Loblaw Companies Limited (TSX:L), Canada’s food and pharmacy leader, announced better-than-expected second-quarter earnings results before the market opened this morning, but its stock has reacted by making a slight move to the downside. Let’s take a closer look at the results and the fundamentals of its stock to determine if this decline represents a long-term buying opportunity or if we should wait for an even better entry point in the trading sessions ahead.
Breaking down the earnings beat
Here’s a quick breakdown of 10 of the most notable statistics from Loblaw’s 12-week period ended on June 17, 2017, compared with the year-ago period:
Metric | Q2 2017 | Q2 2016 | Change |
Revenue | $11,079 million | $10,731 million | 3.2% |
Operating income | $626 million | $517 million | 21.1% |
Adjusted EBITDA | $985 million | $924 million | 6.6% |
Adjusted EBITDA margin | 8.9% | 8.6% | 30 basis points |
Adjusted net earnings | $445 million | $412 million | 8% |
Adjusted earnings per share | $1.11 | $1.01 | 9.9% |
Operating cash flow | $872 million | $733 million | 19% |
Free cash flow | $547 million | $432 million | 26.6% |
Food retail same-store sales growth | 1.2% | 0.4% | 80 basis points |
Drug retail same-store sales growth | 3.7% | 4% | (30 basis points) |
What should you do with Loblaw stock today?
I think it was a great quarter overall for Loblaw, and the results surpassed the consensus estimates of analysts polled by Thomson Reuters, which called for adjusted earnings per share of $1.10 on revenue of $11.05 billion. With this being said, I think the decline in its stock makes it an even more attractive long-term buy for two primary reasons.
First, it’s stock trades at attractive valuations. Loblaw stock now trades at just 15.8 times fiscal 2017’s estimated earnings per share of $4.44 and only 14.6 times fiscal 2018’s estimated earnings per share of $4.81, both of which are very inexpensive given its estimated 9.5% long-term earnings-growth rate.
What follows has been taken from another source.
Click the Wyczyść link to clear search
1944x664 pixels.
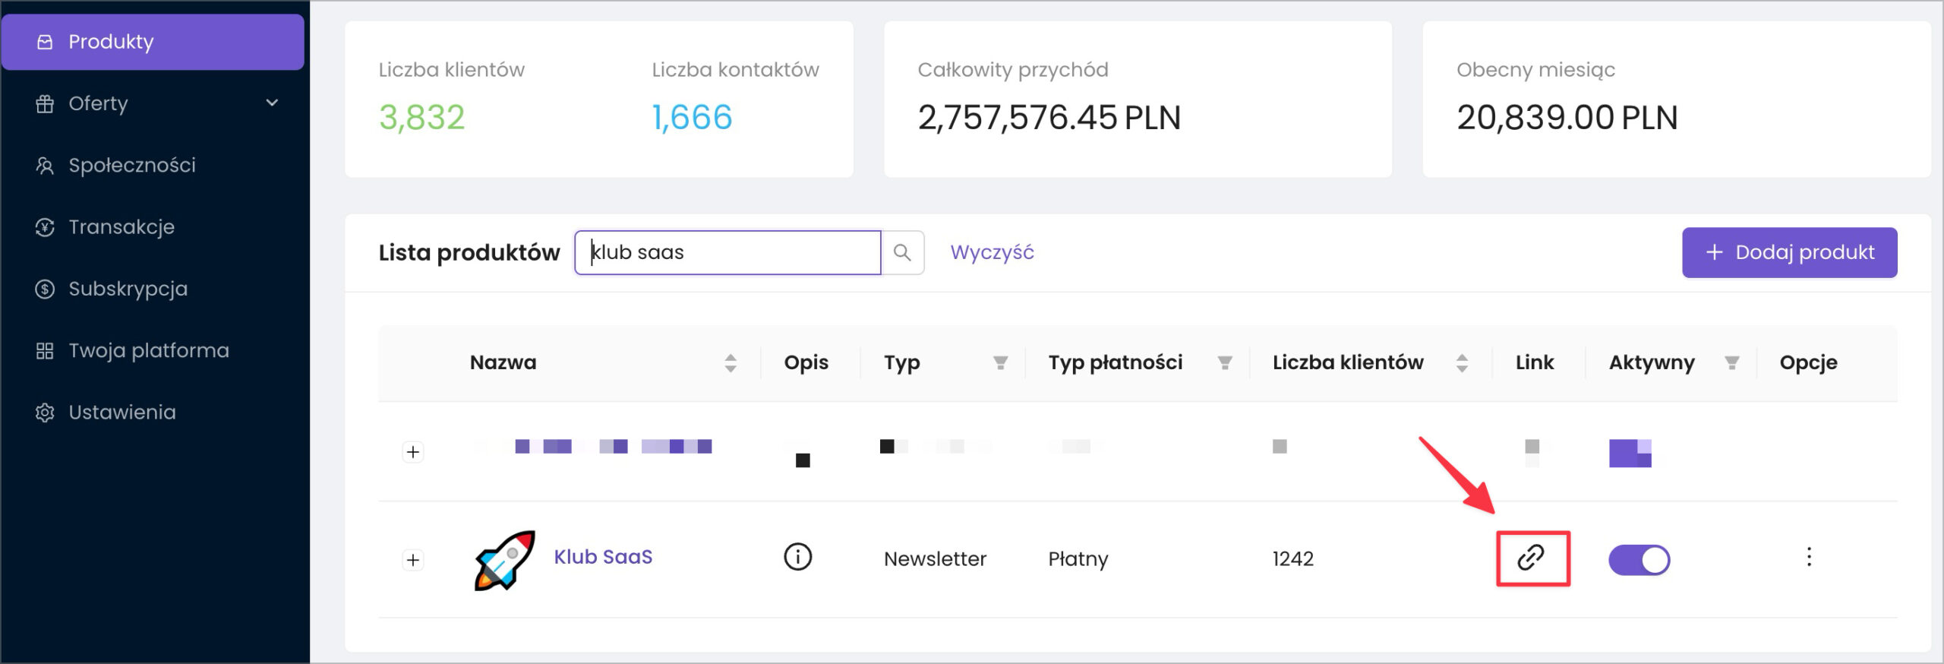pos(992,253)
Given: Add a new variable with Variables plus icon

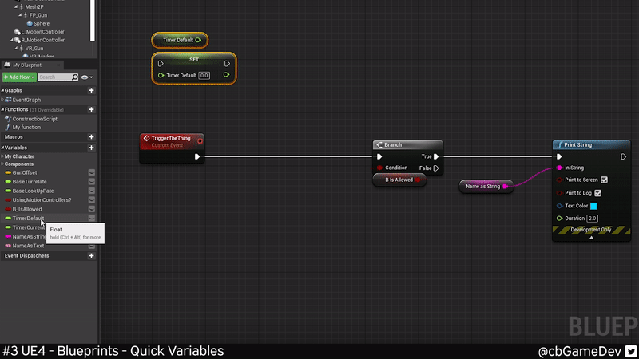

Second, it’s a great dividend-growth stock. Loblaw pays a quarterly dividend of $0.27 per share, representing $1.08 per share annually, which gives it a 1.5% yield. It has raised its annual dividend payment for five consecutive years, and its 4% hike in May has it positioned for 2017 to mark the sixth consecutive year with an increase, and I think its very strong growth of free cash flow will allow this streak to easily continue into the late 2020s.
With all of the information provided above in mind, I think Foolish investors should strongly consider initiating long-term positions in Loblaw today.